--- MATERIAL SHOWN ---

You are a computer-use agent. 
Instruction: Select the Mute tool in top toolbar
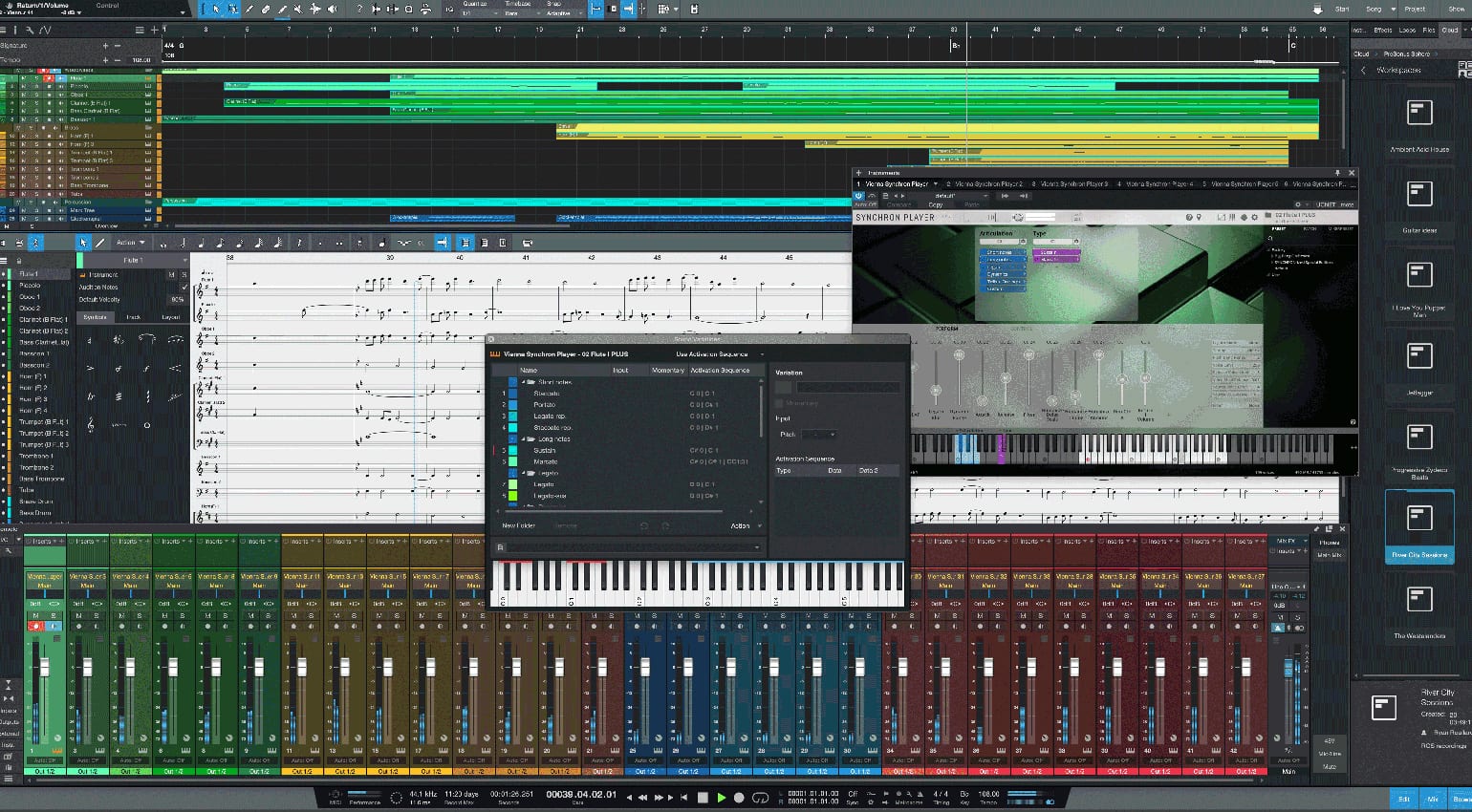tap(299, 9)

---
--- MATERIAL SHOWN ---

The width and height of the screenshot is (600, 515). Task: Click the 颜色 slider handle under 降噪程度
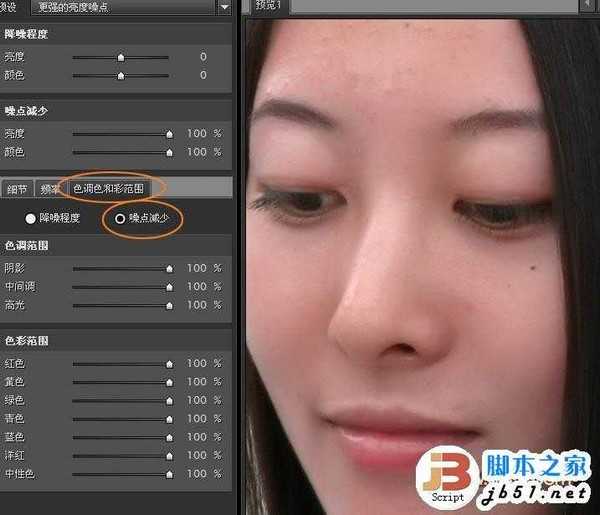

---
--- MATERIAL SHOWN ---

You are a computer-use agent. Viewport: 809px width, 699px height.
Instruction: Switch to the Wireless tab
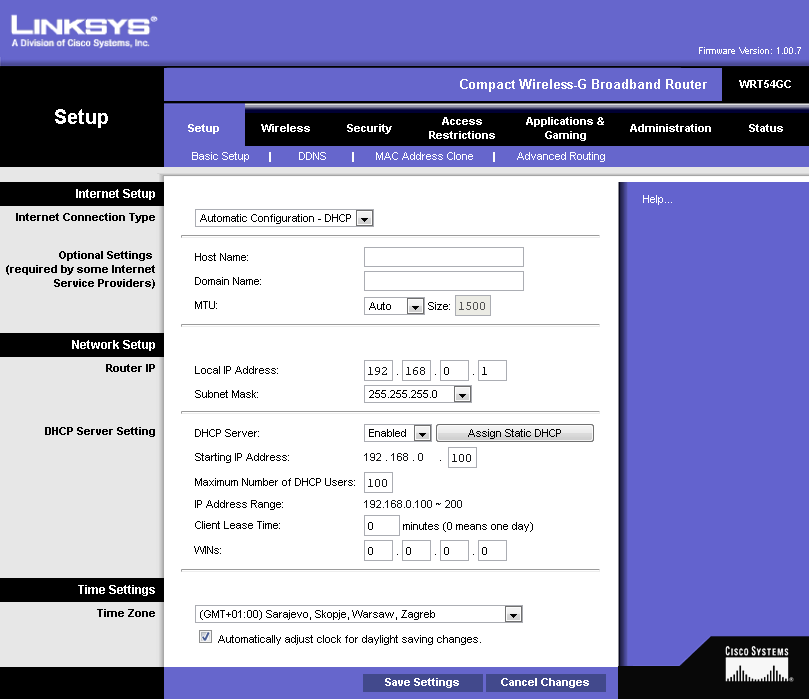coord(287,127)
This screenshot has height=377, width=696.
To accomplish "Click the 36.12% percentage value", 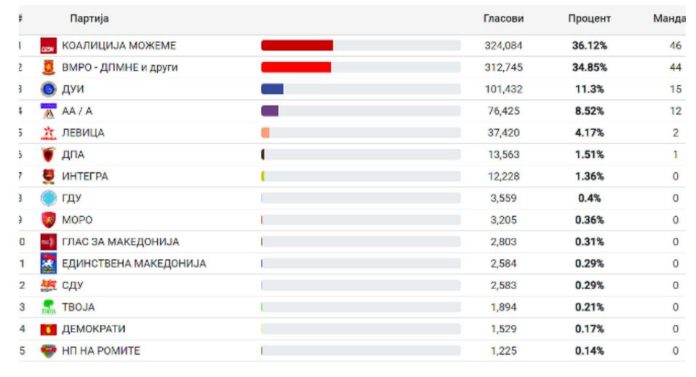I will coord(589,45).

---

* [DESCRIPTION OF THE TASK]: Across all the entries, how many lines include "height"? Answer with the number alone.

* [RESPONSE TO THIS EXERCISE]: 3